### Brief
In the review of Ancestor's Tale below, reproduce word for word the part that opens with the words containing "But... wait... that" and closes with "happen to be.".

### Extract to read
········
In Ancestor's Tale, Dawkins writes one of 10 million possible books that go back in time, tracing the ancestry of our species not because we are 'the best' or 'the most' but for the same reason most of us are more interested in our own family's genealogy than we are in our neighbor's. The book begins with today's humans and goes back in time all the way to the beginning of life, stopping here and there at the points (he counts 40) where 'splits' took place. For example, humans and chimpanzees split from a common ancestor a couple million years ago, going farther back, there was a common ancestor to the branch that produced us (humans and chimps) and gorillas, prior to that we (future gorillas, chimps and humans) split from orangutans and so it goes, down to some primordial, self-replicating organic soup.
But... wait... that would be too simple, right? There are 'genes' that tell the cells in our body (if we stay within the small branch of life that comprises multi-cellular forms) what to become and how to behave and, Dawkins observes, a totally different tale could be written from the point of view of any particular gene, many of them, present in almost identical form among many species. And it gets a lot more complicated than that when we begin trying to understand what's happening inside a cell, how cells ended up being that way, appreciating how unbelievably improbable both the complex cells that make up our bodies and their associations to form complex life forms happen to be.
Whether you are a Darwinist or not, and Dawkins is one, the Ancestor's Tale should be an important to read book for anyone curious enough to explore the whats, hows and whys of existence. The author has the ability to present the outcomes of the incredibly clever and complex work biologists do these days. He presents it all in ways that those of us who couldn't tell DNA from RNA would understand if not in every single detail at least at a level for being able to form a 'big picture' of biological existence.
And here comes the fair warning. Dawkins is a proud Darwinist and an atheist. He is fully convinced that 'evolution' is what made us to be the way we are and that there is nothing miraculous in the way 'matter' organized itself ti form 'life' way back then. And Dawkins is not an apologist. When scientific facts on his side he happily and sometimes harshly attacks what he views as the opposition - the intelligent designers. He views them as lazy and uncurious and he is not afraid to say so. And, like most of us humans, Dawkins has his own political and moral views. His occasional comments on issues such as 'war', mass entertainment or on contemporary politicians could make a reader laugh and nod in approval or throw the book away and vow to never again read anything 'Dawkins'. The latter would be a mistake because the parts that deal the the main topic of the book - walking back on the evolutionary path that brought us - are all well sourced and well presented.
········
### Extracted records
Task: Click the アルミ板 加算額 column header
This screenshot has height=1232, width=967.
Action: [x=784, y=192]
········
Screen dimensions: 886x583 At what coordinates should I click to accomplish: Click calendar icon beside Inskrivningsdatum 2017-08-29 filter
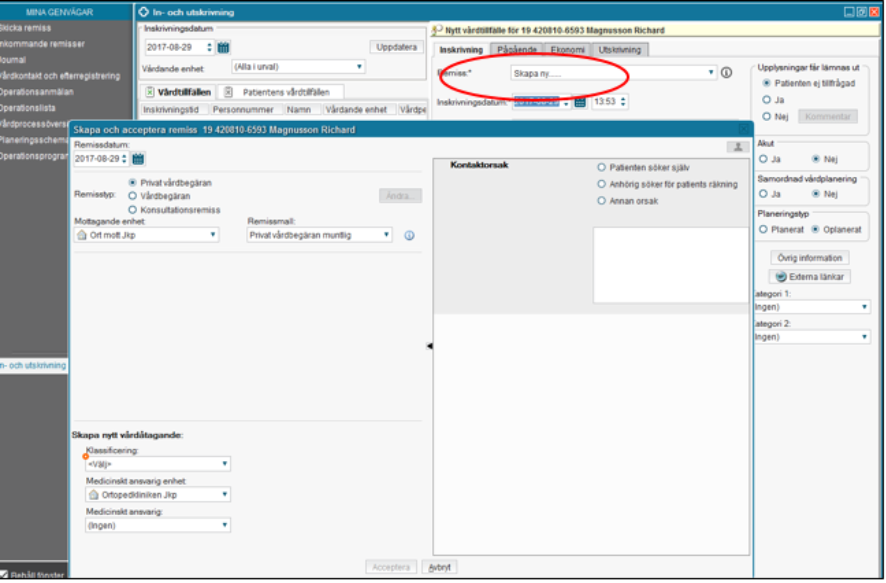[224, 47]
········
### Response for this exercise
But... wait... that would be too simple, right? There are 'genes' that tell the cells in our body (if we stay within the small branch of life that comprises multi-cellular forms) what to become and how to behave and, Dawkins observes, a totally different tale could be written from the point of view of any particular gene, many of them, present in almost identical form among many species. And it gets a lot more complicated than that when we begin trying to understand what's happening inside a cell, how cells ended up being that way, appreciating how unbelievably improbable both the complex cells that make up our bodies and their associations to form complex life forms happen to be.